Work task: Output only the lines of the entries that follow, starting at the one with "14 (1415, 532)" and running down to the one with "13 (1389, 532)", both included and unchanged.

----- Supplied records -----

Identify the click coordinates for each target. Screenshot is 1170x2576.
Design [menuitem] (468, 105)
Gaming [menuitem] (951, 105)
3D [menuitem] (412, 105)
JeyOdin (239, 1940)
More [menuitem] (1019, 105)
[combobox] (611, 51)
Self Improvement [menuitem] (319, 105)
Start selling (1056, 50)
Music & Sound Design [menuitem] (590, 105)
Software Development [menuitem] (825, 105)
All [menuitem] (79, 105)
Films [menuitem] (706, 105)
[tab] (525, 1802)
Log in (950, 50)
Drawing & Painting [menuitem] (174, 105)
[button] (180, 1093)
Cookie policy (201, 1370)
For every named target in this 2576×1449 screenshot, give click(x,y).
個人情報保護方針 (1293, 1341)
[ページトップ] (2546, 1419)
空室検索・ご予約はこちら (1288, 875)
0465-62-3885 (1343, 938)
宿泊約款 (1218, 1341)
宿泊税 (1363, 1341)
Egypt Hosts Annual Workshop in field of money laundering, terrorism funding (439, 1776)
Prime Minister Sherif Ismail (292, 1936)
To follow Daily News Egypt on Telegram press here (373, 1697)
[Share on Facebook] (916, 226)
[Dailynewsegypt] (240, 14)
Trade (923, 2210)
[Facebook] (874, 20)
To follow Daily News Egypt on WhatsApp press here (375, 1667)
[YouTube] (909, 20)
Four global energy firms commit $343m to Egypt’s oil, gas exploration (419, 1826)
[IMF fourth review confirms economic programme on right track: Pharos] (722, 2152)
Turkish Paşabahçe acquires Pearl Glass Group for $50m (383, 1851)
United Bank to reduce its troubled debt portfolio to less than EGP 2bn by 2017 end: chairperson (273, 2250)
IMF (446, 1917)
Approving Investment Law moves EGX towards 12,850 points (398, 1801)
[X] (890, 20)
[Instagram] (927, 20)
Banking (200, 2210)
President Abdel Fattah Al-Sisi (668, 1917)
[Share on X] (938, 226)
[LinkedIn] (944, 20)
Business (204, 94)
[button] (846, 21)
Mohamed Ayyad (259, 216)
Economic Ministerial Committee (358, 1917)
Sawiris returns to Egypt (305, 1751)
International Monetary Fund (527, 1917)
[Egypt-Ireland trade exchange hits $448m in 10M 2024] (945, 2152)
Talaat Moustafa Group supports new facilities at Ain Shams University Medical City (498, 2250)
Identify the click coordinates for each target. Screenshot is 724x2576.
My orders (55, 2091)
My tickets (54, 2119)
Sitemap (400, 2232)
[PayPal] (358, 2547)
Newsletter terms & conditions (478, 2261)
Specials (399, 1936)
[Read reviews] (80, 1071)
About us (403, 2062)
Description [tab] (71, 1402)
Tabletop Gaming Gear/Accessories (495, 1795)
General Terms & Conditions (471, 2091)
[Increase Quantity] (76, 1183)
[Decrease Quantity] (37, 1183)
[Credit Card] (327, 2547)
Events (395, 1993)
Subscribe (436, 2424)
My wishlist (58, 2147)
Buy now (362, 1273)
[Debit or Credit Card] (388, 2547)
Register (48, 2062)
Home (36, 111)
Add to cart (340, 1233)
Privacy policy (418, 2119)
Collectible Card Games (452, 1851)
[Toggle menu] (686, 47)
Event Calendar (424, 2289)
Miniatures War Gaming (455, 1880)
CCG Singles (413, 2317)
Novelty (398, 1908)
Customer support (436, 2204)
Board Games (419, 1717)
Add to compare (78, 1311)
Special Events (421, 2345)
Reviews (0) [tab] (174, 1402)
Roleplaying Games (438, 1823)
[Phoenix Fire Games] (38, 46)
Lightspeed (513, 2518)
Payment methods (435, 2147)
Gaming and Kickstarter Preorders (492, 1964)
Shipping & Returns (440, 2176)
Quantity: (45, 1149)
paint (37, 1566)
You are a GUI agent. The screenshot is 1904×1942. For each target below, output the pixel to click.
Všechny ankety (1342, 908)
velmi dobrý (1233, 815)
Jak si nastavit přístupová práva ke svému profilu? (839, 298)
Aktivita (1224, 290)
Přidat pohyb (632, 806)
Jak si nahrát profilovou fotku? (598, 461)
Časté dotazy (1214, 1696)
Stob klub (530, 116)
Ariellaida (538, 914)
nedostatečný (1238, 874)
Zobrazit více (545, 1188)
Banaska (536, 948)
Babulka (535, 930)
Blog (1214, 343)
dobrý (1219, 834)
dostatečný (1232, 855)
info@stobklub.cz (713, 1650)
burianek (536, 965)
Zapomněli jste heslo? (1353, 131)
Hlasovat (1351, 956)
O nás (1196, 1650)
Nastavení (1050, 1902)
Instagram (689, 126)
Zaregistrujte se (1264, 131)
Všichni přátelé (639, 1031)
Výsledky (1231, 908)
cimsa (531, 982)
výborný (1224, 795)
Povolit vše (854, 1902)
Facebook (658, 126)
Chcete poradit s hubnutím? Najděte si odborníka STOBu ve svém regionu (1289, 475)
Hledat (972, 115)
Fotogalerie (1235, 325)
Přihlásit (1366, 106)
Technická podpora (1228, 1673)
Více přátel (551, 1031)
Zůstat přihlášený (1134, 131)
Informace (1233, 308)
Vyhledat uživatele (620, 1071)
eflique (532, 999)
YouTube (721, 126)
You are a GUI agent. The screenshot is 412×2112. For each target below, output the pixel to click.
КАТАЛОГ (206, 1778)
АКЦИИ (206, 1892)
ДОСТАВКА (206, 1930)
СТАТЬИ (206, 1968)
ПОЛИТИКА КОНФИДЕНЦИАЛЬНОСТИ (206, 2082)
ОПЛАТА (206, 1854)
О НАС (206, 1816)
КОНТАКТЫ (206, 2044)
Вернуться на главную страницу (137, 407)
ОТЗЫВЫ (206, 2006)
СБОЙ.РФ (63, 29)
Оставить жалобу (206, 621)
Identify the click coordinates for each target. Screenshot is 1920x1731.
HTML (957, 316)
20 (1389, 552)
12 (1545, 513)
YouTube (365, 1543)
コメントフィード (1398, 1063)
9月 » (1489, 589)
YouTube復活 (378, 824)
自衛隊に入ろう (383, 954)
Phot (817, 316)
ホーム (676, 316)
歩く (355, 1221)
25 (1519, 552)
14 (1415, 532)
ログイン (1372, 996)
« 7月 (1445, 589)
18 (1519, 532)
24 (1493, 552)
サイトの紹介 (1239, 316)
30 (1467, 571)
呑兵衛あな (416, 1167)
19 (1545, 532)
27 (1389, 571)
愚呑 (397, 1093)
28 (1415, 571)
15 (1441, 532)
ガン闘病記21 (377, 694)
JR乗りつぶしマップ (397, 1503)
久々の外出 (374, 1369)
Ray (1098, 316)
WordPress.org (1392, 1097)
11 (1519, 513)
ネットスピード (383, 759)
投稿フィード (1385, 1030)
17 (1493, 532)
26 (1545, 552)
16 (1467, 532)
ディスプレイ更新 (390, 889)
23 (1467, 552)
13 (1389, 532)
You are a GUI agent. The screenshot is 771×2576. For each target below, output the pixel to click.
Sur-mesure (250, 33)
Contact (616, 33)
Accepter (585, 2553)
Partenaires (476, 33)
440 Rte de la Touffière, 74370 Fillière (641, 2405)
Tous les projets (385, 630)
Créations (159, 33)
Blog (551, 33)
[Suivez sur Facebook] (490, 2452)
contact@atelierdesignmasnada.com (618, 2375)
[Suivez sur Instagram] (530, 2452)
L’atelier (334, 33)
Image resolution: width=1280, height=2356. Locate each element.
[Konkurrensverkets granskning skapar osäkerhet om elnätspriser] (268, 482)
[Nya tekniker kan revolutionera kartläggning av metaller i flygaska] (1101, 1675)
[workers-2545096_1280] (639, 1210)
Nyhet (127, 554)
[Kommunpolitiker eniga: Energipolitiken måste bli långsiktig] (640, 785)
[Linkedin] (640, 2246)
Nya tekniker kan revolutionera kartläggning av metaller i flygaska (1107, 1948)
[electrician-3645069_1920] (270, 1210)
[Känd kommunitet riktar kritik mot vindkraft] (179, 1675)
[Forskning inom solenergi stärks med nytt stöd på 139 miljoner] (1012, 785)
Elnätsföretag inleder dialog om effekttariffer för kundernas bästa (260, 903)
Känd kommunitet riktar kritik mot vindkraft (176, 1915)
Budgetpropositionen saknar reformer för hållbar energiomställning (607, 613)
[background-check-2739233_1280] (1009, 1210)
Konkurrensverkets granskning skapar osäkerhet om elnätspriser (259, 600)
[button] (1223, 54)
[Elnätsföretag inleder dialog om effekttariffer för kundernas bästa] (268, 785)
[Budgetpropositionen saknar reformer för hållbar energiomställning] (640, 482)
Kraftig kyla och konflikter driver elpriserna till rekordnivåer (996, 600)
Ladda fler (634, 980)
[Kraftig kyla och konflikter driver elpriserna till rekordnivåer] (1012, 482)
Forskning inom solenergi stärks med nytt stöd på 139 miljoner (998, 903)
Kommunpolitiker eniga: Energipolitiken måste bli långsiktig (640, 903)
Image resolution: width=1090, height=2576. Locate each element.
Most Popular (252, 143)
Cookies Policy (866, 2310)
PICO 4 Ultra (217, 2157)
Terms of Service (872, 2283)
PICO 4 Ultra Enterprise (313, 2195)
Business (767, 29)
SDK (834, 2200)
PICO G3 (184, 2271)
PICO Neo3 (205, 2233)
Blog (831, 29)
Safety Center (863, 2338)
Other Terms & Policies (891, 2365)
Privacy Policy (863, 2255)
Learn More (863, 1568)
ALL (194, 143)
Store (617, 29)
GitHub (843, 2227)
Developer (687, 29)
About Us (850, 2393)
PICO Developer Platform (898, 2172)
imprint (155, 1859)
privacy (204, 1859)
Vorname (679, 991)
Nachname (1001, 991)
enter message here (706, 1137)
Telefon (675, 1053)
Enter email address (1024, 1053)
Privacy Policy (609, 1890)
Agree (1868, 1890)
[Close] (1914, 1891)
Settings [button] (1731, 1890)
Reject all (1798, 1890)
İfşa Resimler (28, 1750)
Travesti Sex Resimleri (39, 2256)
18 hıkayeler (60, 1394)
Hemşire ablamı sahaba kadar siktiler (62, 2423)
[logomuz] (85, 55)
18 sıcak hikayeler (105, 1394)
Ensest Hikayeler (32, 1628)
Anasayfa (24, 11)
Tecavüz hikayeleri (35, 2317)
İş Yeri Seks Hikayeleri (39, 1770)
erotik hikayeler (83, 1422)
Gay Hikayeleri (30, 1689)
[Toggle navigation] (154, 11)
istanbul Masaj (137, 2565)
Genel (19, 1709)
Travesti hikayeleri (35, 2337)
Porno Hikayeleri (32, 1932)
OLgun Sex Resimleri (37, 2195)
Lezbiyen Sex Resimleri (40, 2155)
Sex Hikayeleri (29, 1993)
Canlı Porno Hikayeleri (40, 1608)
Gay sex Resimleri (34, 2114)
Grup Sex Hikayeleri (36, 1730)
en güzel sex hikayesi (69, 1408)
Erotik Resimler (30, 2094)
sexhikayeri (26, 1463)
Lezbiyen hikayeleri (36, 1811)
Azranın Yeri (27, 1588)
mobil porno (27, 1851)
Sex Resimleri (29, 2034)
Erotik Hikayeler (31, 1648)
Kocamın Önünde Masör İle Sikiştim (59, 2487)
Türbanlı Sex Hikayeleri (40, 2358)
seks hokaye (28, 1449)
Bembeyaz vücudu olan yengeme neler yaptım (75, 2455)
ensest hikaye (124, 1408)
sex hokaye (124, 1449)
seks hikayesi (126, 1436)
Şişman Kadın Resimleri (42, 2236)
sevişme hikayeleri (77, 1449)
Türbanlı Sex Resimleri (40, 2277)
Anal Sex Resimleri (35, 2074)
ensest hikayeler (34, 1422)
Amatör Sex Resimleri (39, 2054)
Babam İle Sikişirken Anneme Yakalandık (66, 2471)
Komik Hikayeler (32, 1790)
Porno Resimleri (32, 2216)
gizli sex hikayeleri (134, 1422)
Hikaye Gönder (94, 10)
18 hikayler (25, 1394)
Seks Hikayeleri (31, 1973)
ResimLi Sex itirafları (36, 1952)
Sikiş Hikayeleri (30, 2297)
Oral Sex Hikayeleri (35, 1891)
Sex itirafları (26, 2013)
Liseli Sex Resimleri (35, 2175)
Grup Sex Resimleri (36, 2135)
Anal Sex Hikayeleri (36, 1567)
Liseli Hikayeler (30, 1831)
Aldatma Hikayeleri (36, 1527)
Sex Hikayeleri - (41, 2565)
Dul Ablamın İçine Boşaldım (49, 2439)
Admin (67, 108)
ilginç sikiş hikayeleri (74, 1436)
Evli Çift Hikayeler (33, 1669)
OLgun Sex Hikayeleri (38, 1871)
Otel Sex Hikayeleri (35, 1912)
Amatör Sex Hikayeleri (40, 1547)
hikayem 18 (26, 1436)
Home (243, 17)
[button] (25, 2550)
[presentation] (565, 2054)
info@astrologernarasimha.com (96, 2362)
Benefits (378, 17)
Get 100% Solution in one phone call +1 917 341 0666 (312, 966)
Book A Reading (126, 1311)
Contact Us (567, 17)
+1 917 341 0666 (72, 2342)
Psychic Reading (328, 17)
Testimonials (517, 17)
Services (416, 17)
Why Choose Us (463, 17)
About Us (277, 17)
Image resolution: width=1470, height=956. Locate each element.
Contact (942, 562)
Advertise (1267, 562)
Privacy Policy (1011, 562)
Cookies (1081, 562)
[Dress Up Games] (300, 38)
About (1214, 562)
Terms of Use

-----

Task solution:
14 (1415, 532)
ログイン (1372, 996)
« 7月 (1445, 589)
18 (1519, 532)
24 (1493, 552)
サイトの紹介 (1239, 316)
30 (1467, 571)
呑兵衛あな (416, 1167)
19 (1545, 532)
27 (1389, 571)
愚呑 (397, 1093)
28 (1415, 571)
15 (1441, 532)
ガン闘病記21 (377, 694)
JR乗りつぶしマップ (397, 1503)
久々の外出 (374, 1369)
Ray (1098, 316)
WordPress.org (1392, 1097)
11 (1519, 513)
ネットスピード (383, 759)
投稿フィード (1385, 1030)
17 (1493, 532)
26 (1545, 552)
16 (1467, 532)
ディスプレイ更新 (390, 889)
23 (1467, 552)
13 (1389, 532)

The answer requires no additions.